» Short task
Rewrite the listing from the line with "The width and height of the screenshot is (1030, 844)." to the line with "Action: 63,32", changing "History" to "Bookmarks" and leaving everything else unchanged.

» Available records
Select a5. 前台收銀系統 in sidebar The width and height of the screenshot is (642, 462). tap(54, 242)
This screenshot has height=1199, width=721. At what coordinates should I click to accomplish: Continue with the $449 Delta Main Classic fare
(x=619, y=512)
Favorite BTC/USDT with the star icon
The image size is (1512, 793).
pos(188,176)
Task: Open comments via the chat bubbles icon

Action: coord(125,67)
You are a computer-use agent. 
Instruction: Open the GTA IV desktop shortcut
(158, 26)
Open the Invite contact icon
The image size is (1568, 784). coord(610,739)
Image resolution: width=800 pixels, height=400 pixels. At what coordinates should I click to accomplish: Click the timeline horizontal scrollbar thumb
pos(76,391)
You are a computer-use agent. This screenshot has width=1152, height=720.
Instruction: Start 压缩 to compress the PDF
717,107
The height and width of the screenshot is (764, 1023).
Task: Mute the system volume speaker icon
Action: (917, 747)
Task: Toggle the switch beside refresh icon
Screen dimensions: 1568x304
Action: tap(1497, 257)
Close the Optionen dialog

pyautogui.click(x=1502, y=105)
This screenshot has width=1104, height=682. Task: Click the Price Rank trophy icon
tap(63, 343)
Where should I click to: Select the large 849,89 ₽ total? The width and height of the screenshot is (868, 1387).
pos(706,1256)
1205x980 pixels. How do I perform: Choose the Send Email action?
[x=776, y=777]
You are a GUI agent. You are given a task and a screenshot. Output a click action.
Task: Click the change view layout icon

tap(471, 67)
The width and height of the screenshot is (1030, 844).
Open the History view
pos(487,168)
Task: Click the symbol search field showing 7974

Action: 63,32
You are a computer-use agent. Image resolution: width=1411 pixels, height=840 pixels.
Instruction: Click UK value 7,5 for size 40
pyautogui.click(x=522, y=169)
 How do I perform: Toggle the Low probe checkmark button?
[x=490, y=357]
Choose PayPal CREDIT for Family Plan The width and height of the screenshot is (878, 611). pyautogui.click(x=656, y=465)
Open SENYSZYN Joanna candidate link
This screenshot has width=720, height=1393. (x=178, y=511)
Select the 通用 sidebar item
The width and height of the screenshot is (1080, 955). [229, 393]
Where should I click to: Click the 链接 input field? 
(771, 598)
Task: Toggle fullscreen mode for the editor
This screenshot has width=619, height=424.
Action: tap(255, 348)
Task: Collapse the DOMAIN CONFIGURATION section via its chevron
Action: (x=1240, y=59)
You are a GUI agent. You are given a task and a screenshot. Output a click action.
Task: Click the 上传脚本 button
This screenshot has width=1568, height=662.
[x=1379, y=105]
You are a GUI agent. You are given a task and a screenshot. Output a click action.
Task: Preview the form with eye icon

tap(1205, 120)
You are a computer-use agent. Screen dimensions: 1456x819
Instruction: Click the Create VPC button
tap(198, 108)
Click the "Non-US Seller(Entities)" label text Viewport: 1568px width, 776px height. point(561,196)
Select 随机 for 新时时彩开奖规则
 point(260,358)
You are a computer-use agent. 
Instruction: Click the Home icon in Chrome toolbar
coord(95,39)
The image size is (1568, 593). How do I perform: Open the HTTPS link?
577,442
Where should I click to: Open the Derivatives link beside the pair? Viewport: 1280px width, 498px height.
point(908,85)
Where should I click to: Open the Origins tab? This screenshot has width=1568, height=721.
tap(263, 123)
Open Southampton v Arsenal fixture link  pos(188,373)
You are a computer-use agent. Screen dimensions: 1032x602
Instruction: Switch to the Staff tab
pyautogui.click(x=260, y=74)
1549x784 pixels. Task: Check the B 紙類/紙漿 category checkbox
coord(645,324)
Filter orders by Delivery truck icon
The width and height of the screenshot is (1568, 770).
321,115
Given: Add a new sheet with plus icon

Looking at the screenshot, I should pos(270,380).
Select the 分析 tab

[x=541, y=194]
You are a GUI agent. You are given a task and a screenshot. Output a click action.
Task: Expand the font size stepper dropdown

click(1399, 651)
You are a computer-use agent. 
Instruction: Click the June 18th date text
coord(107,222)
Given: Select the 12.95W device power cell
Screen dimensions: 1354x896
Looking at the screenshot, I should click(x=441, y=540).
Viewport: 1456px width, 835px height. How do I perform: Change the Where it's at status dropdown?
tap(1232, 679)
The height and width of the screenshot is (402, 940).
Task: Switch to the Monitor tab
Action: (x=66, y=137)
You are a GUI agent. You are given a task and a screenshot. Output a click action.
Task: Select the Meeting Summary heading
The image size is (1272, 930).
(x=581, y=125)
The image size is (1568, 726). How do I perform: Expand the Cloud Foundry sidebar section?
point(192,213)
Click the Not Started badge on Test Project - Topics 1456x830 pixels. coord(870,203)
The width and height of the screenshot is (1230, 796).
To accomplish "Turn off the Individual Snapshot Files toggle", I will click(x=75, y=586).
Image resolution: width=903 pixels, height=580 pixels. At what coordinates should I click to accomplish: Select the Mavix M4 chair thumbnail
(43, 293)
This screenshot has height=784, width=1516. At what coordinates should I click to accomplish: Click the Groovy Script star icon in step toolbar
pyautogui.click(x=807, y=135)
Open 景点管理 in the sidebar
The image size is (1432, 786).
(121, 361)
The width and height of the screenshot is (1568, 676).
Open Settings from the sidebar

» Response to the task
The width and height of the screenshot is (1030, 844).
Open the Bookmarks view
pos(487,168)
Task: Click the symbol search field showing 7974

Action: 63,32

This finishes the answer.